TASKS TO COMPLETE:
• 1. According to the sermon on the one percent, what share of the national income did the top one percent take in during 1976?
• 2. Summarize the sermon on the one percent in two sentences.
• 3. Continue the sermon on the one percent from its last sentence.

-- begin SOURCE PASSAGE --

The One Percent (Message for October 11th)

Scripture:  Mark 10:17-31

It is amazing how fast things can fade from our national consciousness and radar.   For instance, do you remember the occupy movement from about four years ago?    I would not be surprised if you do not, because we have not really heard anything about it in the past several years.  However, four years ago it was a big deal when, inspired by populous uprisings in Arabic countries, a group decided to occupy Wall Street and demand economic justice.   This group camped out on Wall Street and called attention to the fact that there is a startling stark economic disparity in this country, where 1% has access to 40% of the wealth.  The occupy movement called themselves the other 99%.  The occupy movement was eventually forced away from their protest, and that was kind of the end of it.  A formal movement never really solidified because the organizers were divided in what they wanted.  Some just wanted a financial system that did not seemed rigged to keep the rich wealthy and everyone else out.  Others were more radical and wanted a complete redistribution of wealth.   In the end the movement never got off the ground and it fizzled.   Regardless of how one feels about how right or misguided these people were, one thing that cannot be denied is that the occupy protest introduced into our common lexicon things like the phrase the “one percent”.   These protests also showed that there is a lot of wealth held in the hands of very few.    The top one percent wealthiest people in our country do have a lot of wealth when compared to the rest of us.   The top one percent takes in 24% of all income collected each year.   What makes this especially shocking is that in 1976, this group of people only took in 9% of the national income.   The top one percent also own half of all stocks and bonds in the stock market.   The other half mostly consists of the retirement funds that the other 99% are accumulating.    I am not making a value judgement and I am not saying it is a good or bad thing, but it is an undeniable fact that a small percentage of people have a lot more than everyone else and because of that they live radically different lives than the other 99% do.

-- end SOURCE PASSAGE --
-- begin MATERIAL PROVIDED --

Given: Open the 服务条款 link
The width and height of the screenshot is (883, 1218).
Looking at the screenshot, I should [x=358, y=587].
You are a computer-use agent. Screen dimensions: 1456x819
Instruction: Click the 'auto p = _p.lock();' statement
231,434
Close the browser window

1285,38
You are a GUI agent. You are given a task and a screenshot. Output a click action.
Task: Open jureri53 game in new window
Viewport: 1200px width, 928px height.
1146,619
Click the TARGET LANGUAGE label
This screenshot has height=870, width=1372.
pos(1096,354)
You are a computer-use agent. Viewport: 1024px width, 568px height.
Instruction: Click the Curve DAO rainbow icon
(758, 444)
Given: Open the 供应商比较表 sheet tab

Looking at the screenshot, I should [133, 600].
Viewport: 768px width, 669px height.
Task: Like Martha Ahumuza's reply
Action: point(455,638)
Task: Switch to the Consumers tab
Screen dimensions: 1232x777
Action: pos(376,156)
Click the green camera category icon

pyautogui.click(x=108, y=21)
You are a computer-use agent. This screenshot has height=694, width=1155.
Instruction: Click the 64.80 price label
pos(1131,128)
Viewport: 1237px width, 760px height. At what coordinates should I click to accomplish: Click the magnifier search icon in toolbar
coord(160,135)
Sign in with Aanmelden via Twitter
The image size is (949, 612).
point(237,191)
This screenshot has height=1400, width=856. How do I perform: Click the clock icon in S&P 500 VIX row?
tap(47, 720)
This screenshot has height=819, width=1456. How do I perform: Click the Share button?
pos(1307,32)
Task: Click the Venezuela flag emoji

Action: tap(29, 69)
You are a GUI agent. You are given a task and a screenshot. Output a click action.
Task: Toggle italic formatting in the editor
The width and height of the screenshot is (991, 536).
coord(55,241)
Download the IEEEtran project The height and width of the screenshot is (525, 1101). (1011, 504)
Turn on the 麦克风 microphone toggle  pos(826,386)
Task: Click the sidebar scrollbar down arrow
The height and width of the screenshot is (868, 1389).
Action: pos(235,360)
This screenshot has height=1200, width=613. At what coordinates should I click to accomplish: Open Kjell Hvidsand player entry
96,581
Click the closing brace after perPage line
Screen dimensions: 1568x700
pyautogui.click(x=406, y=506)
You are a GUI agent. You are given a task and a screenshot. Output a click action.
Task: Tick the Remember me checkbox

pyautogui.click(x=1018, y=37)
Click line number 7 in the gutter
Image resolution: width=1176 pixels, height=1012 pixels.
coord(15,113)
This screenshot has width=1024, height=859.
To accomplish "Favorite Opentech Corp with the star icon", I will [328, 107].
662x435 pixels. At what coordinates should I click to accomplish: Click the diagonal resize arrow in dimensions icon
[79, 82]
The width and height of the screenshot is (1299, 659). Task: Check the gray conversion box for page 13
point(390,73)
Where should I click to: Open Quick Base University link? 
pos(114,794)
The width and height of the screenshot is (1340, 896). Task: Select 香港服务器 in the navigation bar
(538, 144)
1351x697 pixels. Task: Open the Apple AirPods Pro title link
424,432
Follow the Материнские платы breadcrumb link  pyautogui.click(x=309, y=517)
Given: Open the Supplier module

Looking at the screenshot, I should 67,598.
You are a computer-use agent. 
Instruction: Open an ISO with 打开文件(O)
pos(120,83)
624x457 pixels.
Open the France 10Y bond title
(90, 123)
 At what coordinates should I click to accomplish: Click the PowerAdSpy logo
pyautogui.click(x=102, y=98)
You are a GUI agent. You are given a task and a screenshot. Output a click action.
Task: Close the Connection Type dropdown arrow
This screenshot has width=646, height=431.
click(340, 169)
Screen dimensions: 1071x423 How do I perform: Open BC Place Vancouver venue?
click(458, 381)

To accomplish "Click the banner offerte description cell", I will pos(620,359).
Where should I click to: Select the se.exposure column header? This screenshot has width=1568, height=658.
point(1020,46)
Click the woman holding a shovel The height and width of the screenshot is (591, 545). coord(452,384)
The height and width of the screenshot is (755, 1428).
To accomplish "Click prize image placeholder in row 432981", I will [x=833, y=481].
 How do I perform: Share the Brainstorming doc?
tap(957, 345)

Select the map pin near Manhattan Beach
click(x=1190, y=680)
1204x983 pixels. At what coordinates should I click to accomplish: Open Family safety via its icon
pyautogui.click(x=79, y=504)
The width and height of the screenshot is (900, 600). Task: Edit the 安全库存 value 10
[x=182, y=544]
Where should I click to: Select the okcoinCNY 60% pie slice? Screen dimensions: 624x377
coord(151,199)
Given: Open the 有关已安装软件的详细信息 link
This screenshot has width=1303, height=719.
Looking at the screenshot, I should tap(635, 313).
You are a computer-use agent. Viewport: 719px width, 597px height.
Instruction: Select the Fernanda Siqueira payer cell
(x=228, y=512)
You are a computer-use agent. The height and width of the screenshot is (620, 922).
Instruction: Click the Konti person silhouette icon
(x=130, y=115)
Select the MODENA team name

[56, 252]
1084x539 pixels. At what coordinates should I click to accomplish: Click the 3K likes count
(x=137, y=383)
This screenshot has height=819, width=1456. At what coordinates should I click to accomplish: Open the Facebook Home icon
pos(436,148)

-- end MATERIAL PROVIDED --

OUTPUTS BY TASK:
• 1. The top one percent took in 9% of the national income in 1976.

• 2. The sermon recalls the occupy movement of about four years earlier, which camped out on Wall Street to call attention to economic disparity but fizzled because its organizers were divided in what they wanted. It notes that the protests brought the phrase "one percent" into common use and showed that a small group holds far more wealth than everyone else, taking in 24% of all yearly income and owning half of all stocks and bonds.

• 3.
            Of course, everything I said you already know.   We know there are wealthy people, and we know that wealthy people have more opportunities, more privileges, and a less bumpy road in life than non-wealthy people.    We know that wealthy people just do not live like everyone else.   A good example of this is something that my wife and I still roll our eyes about.   Several years ago before we had kids when my wife was an untenured teacher and I was in seminary, we splurged for a weekend away.  We went to the beautiful West Bayden Hotel in French Lick.  Spending a night there was kind of a big deal and it all felt very opulent for us.   While we were out walking the grounds, we encountered a large bridal party.   The obvious father of the bride was there, and it was clear he was a man of some means.   He asked us if we could take their picture, and he handed me a state of the art digital camera.    After taking their picture, we asked him if he would return the favor and we handed him our little point and click digital camera.   He had some difficulty taking the picture, and when he gave us back the camera, he said, ”I’m not use to such a simple camera.”  The way he said simple, was so full of disdain, as if using something so inexpensive was beneath him.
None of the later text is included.